Notable Quotables - 09/27/1993
Dan's Tough Interview
"When you walked in it was pretty clear you were excited, but also a little nervous. Am I right about that?"
"Next week begins the hard, really hard chore of trying to sell this to Congress and you'll be the lead-off witness. Are you nervous about that?"
"You've been working hard already to introduce this plan to people, sell this plan to people. Are you having any fun with this or is it all just hard work? It looks to be very hard work."

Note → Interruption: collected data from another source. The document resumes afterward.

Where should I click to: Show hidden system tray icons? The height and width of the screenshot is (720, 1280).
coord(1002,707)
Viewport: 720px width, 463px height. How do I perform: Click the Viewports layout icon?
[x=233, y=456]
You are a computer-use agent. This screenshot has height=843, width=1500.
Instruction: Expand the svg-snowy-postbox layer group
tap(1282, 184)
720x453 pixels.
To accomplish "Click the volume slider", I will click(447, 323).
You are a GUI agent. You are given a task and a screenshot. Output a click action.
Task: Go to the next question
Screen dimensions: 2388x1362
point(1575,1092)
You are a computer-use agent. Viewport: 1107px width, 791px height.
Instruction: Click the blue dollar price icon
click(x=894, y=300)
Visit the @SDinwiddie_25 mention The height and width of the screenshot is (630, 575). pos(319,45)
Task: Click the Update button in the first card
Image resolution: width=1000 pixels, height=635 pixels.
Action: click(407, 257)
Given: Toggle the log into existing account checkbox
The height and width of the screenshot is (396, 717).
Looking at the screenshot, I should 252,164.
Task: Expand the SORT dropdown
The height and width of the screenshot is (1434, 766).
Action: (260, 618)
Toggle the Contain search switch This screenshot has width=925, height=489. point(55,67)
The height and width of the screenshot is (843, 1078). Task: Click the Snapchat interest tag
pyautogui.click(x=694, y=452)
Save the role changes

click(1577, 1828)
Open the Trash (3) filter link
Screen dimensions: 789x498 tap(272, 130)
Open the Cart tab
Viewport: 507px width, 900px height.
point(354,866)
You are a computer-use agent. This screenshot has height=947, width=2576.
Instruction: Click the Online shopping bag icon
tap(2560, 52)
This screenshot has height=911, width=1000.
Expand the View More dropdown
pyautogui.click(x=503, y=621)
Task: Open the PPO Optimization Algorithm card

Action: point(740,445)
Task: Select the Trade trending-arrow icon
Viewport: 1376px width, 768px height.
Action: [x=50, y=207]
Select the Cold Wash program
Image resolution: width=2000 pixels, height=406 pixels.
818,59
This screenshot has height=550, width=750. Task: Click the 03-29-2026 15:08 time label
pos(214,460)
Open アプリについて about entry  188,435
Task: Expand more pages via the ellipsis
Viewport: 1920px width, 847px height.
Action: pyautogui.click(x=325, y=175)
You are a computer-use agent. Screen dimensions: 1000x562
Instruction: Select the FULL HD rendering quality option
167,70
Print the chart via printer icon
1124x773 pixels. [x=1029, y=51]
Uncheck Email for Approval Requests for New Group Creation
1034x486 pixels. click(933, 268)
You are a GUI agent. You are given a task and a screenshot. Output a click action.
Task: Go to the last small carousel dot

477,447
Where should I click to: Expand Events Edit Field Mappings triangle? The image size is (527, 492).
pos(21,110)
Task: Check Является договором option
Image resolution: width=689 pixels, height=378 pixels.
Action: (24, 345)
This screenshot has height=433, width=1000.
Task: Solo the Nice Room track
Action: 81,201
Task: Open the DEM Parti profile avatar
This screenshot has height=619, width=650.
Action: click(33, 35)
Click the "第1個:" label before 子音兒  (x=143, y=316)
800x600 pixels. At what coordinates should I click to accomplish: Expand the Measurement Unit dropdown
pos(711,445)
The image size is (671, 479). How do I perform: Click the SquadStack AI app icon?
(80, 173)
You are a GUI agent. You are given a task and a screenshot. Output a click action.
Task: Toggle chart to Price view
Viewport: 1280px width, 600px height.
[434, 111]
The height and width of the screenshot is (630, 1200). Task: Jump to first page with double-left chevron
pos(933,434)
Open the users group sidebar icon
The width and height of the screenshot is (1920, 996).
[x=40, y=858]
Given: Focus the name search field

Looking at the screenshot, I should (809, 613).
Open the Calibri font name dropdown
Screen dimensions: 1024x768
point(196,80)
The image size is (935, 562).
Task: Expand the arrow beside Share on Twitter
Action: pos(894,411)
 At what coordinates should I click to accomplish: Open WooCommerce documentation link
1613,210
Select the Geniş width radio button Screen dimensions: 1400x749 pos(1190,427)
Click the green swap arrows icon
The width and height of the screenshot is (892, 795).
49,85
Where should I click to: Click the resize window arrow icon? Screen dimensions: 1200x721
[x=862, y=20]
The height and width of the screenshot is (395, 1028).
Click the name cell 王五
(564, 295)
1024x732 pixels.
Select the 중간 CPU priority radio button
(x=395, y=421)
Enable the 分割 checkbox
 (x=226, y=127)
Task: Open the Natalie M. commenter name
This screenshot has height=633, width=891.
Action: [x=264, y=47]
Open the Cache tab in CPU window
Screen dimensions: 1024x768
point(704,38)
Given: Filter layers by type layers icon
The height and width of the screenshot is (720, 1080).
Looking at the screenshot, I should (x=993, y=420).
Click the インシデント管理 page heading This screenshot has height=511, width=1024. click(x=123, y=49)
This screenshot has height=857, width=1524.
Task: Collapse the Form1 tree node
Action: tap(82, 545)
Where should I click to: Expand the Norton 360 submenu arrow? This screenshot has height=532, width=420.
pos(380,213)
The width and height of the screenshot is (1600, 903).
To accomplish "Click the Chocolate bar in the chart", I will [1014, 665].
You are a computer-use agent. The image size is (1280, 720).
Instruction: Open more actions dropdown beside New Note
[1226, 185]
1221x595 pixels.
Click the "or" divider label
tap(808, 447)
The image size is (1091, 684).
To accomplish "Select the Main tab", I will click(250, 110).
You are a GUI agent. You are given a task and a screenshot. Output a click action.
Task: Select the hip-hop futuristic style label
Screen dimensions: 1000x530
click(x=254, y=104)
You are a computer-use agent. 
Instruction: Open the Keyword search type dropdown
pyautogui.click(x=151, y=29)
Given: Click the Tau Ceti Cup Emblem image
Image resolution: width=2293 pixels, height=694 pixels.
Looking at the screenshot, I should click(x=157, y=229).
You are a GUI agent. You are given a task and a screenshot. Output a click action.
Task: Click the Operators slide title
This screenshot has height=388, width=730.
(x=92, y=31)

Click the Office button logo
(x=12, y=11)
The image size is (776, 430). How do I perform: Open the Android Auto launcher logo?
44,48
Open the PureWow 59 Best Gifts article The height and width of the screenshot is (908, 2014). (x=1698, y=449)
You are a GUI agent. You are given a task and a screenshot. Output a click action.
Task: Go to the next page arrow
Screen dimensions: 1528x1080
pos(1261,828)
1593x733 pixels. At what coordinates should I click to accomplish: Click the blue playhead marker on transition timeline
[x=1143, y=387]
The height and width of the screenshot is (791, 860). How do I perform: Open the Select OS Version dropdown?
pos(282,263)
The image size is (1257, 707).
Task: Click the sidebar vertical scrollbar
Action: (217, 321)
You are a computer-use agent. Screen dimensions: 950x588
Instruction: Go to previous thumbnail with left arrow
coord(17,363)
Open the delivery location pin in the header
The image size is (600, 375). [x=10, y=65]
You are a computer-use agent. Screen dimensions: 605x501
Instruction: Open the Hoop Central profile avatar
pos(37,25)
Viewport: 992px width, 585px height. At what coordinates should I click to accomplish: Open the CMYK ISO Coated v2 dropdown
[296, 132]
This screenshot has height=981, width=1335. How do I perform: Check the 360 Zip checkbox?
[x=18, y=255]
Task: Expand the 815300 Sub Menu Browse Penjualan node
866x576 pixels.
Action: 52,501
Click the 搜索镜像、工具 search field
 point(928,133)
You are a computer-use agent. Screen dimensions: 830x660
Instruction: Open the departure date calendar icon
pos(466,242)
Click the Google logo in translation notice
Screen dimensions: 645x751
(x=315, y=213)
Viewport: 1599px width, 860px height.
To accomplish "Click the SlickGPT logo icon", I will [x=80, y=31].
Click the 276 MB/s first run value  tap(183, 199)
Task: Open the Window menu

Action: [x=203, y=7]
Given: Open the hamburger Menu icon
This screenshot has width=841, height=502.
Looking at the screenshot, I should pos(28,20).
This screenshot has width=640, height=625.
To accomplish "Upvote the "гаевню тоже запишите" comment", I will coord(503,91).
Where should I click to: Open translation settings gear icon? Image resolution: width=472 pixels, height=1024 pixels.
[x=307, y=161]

"I hear you talking, and as I have before on this subject, I don't know of anybody, friend or foe, who isn't impressed by your grasp of the details of this plan. I'm not surprised because you have been working on it so long and listened to so many people. Is it possible, and I'm asking for your candid opinion, that when this gets through, whether it passes or not, that we will have reached a point when a First Lady, any First Lady, can be judged on the quality of her work?"
"Are you prepared
to do as Vice President Gore did to sell one of his projects? Are you prepared
to pay the ultimate price and go on David Letterman?"
- Some of Dan Rather's questions to Hillary Clinton, September 22 48
Hours health care special.
Universally Behind Universal Health Care?
"I think people now
universally agree there should be an entitlement, a right to health
care."
- Newsweek reporter Eleanor Clift on The McLaughlin
Group, September 18.
"The Clinton plan
is surprisingly persuasive in supporting the longtime claim of the Clintons,
and their top health care strategist, Ira Magaziner, that reform can be almost
entirely from savings, without broad-based new taxes and with enough left over
to reduce the federal budget deficit."
- Time Washington Bureau Chief Dan Goodgame, September 20.
Reagan's Faked Tests
3 'Star Wars' Tests
Rigged, Aspin Says
- Washington Post, September 10
Aspin denies US faked
SDI test
- Boston Globe, same day
The Liberal's Biggest Insult: It's Like Reaganomics
"The President's
blueprint for national health care reform is an ingenious document that, on
paper at least, creates a rational health system. But from a financial
standpoint, it is the biggest exercise in wishful thinking since President
Reagan promised to cut taxes, increase defense spending and balance the budget
more than a decade ago...Clinton would save an additional $51 billion by a bit
of supply-side sleight of hand. The administration wants to try to `recapture'
some of the savings enjoyed by private enterprise from health care
reform."
- Newsweek economics writer Rich Thomas, September 20.
"One economist even
warns that just as President Ronald Reagan put too much faith in the budgetary
magic of supply-side economics, the `managed competition' Clinton wants to see
in health care could turn out to be today's version of voodoo economics."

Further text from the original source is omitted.